▶ [Records for the exercise]
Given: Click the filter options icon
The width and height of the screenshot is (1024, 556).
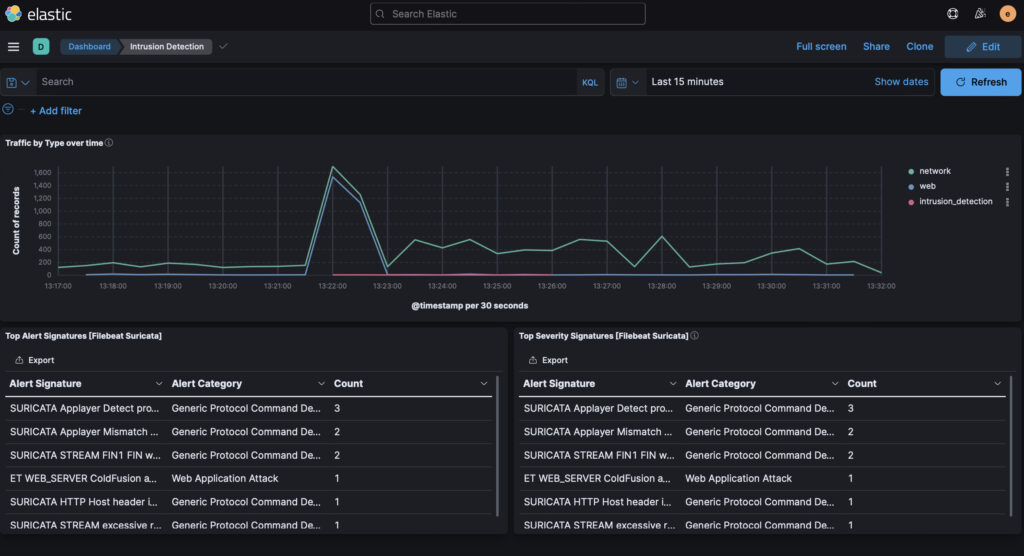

==

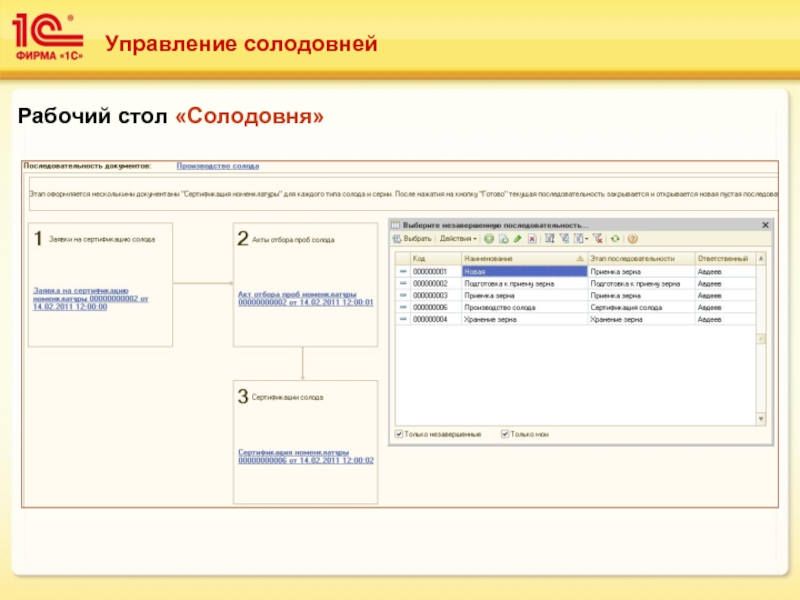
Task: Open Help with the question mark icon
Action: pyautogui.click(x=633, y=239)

--

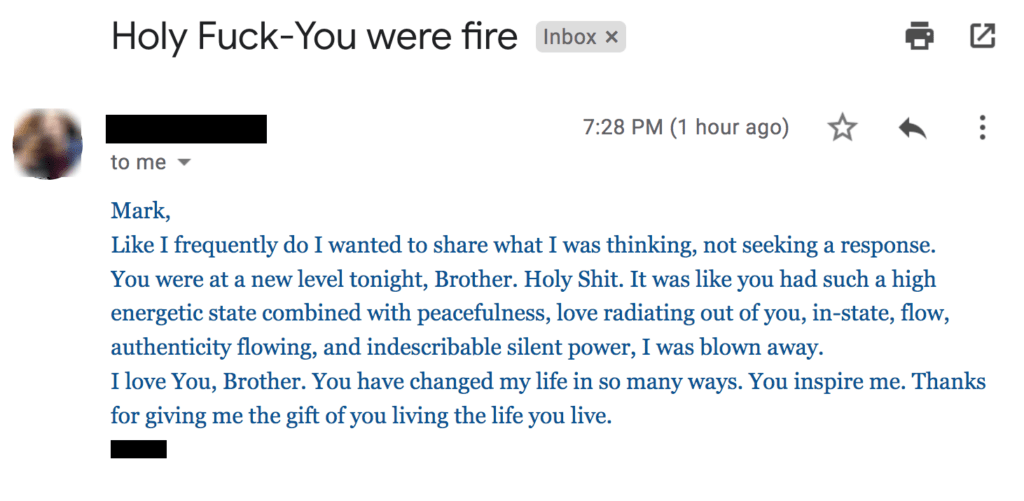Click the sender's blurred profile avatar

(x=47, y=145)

▶ [What to do]
Would you quote everything above from the line containing "Given: Click the filter options icon" down to the line containing "The width and"? Include both of those lines and nothing else.

▶ [Output below]
Given: Click the filter options icon
The width and height of the screenshot is (1024, 556).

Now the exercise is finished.